- New Zealand / Pakistan
- Dates: 16 March – 5 April 2025
- Captains: Michael Bracewell / Mohammad Rizwan (ODIs) Salman Ali Agha (T20Is)

One Day International series
- Results: New Zealand won the 3-match series 3–0
- Most runs: Daryl Mitchell (137) / Babar Azam (129)
- Most wickets: Ben Sears (10) / Akif Javed (7)
- Player of the series: Ben Sears (NZ)

Twenty20 International series
- Results: New Zealand won the 5-match series 4–1
- Most runs: Tim Seifert (249) / Salman Ali Agha (167)
- Most wickets: Jacob Duffy (13) / Haris Rauf (8)
- Player of the series: Tim Seifert (NZ)

= Pakistani cricket team in New Zealand in 2024–25 =

International cricket tour

The Pakistan cricket team toured New Zealand in March and April 2025 to play the New Zealand cricket team. The tour consisted of three One Day International (ODI) and five Twenty20 International (T20I) matches. In July 2024, New Zealand Cricket (NZC) confirmed the fixtures for the tour, as a part of the 2024–25 home international season.

== Background ==
The 2024–25 Pakistan cricket team tour of New Zealand features five T20Is and three ODIs as part of both teams International schedules. Pakistan, under new T20I captain Salman Ali Agha and ODI captain Mohammad Rizwan, has rested senior players like Babar Azam.

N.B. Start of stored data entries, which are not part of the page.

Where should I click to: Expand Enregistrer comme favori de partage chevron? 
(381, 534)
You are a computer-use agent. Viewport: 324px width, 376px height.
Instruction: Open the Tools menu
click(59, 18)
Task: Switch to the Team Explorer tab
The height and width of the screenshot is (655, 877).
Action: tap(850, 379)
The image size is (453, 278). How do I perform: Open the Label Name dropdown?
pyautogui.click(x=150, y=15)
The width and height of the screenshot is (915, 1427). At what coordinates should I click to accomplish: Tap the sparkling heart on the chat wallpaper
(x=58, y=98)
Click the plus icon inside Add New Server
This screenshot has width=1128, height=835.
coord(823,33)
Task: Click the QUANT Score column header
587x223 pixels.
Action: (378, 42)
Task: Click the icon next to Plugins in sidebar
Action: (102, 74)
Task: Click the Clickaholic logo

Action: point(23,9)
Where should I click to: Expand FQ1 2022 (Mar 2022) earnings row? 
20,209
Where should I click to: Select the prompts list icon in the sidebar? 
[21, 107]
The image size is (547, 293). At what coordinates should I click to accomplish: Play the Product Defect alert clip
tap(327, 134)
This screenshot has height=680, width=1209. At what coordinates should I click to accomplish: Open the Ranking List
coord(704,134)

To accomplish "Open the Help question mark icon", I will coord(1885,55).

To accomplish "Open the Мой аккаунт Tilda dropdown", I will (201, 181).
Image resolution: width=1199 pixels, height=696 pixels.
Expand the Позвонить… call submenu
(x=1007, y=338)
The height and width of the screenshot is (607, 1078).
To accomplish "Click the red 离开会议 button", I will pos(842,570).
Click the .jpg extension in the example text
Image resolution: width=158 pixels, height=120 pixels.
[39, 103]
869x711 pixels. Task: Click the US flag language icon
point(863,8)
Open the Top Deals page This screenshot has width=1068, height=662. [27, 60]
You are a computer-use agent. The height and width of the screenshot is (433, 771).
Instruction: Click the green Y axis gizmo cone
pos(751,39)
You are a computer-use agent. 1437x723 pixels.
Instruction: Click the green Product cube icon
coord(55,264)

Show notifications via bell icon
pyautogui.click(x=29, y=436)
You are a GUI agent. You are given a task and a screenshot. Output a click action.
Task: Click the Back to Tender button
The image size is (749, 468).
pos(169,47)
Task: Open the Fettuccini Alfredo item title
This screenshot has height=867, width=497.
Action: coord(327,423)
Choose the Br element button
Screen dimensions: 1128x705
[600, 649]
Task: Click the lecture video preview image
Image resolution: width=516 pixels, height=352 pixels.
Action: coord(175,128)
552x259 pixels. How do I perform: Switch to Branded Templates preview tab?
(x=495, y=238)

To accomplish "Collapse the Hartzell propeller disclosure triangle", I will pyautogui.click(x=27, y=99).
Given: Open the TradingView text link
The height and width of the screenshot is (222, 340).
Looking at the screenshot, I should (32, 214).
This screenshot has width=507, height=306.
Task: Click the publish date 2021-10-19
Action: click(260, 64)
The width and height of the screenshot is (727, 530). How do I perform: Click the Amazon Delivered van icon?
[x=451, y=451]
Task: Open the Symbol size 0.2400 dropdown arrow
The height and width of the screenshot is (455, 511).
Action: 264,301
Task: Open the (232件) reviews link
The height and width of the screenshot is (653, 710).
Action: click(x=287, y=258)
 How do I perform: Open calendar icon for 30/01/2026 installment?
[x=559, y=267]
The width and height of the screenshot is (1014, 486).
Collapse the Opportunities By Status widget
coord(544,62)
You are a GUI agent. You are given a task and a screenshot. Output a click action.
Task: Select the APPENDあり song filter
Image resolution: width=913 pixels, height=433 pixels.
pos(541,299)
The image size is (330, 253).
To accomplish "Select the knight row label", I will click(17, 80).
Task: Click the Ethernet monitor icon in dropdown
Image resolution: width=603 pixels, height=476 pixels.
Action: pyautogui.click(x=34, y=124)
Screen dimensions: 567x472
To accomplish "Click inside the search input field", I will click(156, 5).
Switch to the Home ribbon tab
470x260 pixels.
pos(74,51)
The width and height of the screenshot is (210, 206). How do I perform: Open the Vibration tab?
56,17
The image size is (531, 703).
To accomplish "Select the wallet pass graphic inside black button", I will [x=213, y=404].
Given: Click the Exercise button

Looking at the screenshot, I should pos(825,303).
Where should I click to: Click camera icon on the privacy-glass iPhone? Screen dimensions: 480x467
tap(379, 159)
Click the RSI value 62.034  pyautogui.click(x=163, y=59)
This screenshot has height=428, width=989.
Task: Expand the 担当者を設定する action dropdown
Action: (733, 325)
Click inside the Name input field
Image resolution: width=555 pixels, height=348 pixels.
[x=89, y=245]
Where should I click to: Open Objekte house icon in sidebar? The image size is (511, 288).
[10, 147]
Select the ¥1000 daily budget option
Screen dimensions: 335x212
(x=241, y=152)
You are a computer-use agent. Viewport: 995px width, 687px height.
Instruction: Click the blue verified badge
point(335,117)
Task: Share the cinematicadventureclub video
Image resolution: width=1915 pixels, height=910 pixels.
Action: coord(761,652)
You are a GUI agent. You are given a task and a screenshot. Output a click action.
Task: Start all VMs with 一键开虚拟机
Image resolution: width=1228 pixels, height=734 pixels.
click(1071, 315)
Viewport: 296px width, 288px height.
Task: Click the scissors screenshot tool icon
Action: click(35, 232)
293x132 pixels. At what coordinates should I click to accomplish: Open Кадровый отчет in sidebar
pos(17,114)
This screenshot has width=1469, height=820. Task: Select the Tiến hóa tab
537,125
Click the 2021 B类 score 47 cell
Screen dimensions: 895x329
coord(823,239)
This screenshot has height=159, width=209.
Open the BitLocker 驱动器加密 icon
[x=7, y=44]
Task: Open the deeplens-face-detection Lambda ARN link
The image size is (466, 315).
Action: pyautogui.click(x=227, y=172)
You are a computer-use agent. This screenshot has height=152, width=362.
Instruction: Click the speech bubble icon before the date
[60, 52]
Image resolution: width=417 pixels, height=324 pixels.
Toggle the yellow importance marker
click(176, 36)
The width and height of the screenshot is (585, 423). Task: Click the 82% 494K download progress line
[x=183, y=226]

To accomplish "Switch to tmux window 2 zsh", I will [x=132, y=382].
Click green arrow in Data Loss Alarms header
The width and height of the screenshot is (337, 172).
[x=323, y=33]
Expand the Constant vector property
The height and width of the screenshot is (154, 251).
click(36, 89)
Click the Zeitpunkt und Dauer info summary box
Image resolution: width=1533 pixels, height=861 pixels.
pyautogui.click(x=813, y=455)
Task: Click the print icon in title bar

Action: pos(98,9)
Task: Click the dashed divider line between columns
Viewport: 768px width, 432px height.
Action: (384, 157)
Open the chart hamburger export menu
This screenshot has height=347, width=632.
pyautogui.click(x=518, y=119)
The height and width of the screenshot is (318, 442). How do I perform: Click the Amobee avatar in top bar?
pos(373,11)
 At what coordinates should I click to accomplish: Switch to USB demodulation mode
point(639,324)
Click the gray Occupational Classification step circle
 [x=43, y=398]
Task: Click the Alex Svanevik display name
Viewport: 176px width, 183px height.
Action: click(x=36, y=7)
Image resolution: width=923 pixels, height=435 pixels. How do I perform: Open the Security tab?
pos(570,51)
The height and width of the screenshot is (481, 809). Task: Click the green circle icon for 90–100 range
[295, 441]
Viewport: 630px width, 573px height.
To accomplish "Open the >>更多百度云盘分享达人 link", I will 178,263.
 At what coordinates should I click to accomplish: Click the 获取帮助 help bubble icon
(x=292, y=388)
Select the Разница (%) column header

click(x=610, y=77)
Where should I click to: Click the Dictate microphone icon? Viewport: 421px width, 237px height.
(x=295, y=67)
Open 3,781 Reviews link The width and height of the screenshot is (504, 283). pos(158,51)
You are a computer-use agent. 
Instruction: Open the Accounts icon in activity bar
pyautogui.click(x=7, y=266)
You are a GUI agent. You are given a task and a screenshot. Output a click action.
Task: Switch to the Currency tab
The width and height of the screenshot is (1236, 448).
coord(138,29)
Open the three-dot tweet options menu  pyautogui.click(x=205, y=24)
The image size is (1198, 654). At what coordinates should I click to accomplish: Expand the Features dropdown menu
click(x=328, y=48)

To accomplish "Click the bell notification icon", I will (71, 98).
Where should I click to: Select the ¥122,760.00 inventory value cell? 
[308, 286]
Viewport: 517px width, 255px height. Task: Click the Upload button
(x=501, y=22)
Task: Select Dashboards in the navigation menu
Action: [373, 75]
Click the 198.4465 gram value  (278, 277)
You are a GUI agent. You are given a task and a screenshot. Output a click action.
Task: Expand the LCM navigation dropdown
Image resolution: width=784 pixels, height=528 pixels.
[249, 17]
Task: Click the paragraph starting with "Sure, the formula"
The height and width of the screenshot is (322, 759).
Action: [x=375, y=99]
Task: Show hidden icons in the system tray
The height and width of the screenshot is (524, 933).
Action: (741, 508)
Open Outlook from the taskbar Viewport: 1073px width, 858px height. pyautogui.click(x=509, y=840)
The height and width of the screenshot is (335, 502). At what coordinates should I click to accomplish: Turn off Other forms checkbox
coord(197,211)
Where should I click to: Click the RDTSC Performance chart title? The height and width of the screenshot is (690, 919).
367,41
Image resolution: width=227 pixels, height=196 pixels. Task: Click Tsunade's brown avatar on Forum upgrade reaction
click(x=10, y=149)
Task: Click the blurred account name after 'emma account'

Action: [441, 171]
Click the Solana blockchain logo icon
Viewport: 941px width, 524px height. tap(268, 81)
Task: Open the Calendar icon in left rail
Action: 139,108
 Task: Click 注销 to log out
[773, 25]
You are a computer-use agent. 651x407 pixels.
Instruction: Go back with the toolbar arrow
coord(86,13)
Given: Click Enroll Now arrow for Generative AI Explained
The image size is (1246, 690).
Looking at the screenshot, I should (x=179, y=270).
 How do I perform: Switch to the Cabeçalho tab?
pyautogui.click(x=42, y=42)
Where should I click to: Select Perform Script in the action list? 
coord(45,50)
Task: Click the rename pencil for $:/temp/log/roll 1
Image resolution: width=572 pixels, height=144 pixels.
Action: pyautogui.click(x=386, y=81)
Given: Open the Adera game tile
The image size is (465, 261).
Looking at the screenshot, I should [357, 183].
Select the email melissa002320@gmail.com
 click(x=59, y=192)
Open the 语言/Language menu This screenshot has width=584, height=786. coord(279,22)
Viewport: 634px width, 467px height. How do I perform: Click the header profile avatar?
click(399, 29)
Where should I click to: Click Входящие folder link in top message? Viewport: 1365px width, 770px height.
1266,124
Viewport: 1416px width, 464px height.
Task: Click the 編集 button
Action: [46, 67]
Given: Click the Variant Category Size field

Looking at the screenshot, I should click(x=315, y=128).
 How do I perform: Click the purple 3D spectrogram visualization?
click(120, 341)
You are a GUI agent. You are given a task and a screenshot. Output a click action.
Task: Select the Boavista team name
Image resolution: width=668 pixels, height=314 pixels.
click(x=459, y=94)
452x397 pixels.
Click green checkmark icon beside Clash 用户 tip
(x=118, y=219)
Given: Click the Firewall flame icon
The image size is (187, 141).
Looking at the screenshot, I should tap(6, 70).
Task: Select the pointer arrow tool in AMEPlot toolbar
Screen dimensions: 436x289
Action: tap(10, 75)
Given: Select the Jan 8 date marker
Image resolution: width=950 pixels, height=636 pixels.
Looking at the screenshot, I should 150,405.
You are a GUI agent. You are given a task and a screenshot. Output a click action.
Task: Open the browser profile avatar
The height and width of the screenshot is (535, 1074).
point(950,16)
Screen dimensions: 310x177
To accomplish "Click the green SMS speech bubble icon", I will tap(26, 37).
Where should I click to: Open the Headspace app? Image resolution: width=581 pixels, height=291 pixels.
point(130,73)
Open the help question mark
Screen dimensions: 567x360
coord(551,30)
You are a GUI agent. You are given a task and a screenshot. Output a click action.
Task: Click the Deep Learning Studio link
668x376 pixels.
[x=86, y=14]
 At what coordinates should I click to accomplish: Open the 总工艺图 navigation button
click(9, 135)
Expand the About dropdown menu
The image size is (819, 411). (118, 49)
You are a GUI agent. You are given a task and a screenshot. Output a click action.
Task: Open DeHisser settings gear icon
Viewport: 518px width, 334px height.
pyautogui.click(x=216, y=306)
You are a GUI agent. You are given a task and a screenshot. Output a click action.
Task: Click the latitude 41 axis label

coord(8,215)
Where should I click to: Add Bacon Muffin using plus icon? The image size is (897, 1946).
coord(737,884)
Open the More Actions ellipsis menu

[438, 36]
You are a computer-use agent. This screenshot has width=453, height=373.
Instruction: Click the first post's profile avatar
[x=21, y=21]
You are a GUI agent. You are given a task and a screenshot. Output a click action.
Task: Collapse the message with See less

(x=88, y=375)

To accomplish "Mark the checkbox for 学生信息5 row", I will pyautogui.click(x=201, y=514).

Aaqib Javed serves as interim head coach.

==Squads==

| New Zealand |  | Pakistan |  |
|---|---|---|---|
| ODIs | T20Is | ODIs | T20Is |
| Michael Bracewell (c); Tom Latham (c); Muhammad Abbas; Adithya Ashok; Mark Chapman; Jacob Duffy; Mitchell Hay (wk); Nick Kelly; Rhys Mariu; Daryl Mitchell; Henry Nicholls; Will O’Rourke; Ben Sears; Tim Seifert; Nathan Smith; Will Young; | Michael Bracewell (c); Finn Allen; Mark Chapman; Jacob Duffy; Zak Foulkes; Mitchell Hay (wk); Matt Henry; Kyle Jamieson; Daryl Mitchell; James Neesham; Will O’Rourke; Tim Robinson; Ben Sears; Tim Seifert (wk); Ish Sodhi; | Mohammad Rizwan (c, wk); Salman Ali Agha (vc); Abrar Ahmed; Mohammad Ali; Faheem Ashraf; Babar Azam; Imam-ul-Haq; Akif Javed; Usman Khan; Sufiyan Muqeem; Irfan Khan Niazi; Abdullah Shafique; Khushdil Shah; Naseem Shah; Tayyab Tahir; Mohammad Wasim Jr.; | Salman Ali Agha (c); Shadab Khan (vc); Abbas Afridi; Shaheen Afridi; Abrar Ahmed; Mohammad Ali; Mohammad Haris (wk); Jahandad Khan; Usman Khan; Sufiyan Muqeem; Hassan Nawaz (wk); Irfan Khan Niazi; Haris Rauf; Abdul Samad; Khushdil Shah; Omair Yousuf; |

On 22 March, Matt Henry was ruled out of the T20I series. Ahead of the ODI series, Tom Latham was ruled out of the series due to fractured hand. He was replaced by Henry Nicholls in the squad with Michael Bracewell being named the ODI captain. Will Young was also confirmed to withdraw from the ODI series after the first game due to impending fatherhood and was replaced by Rhys Mariu for the last two ODIs. On 1st April, Tim Seifert was added to New Zealand's squad for the second ODI as a replacement for Mark Chapman who was diagnosed with a grade-one hamstring tear.

On 30 March, Usman Khan was ruled out of the second ODI due to a hamstring injury.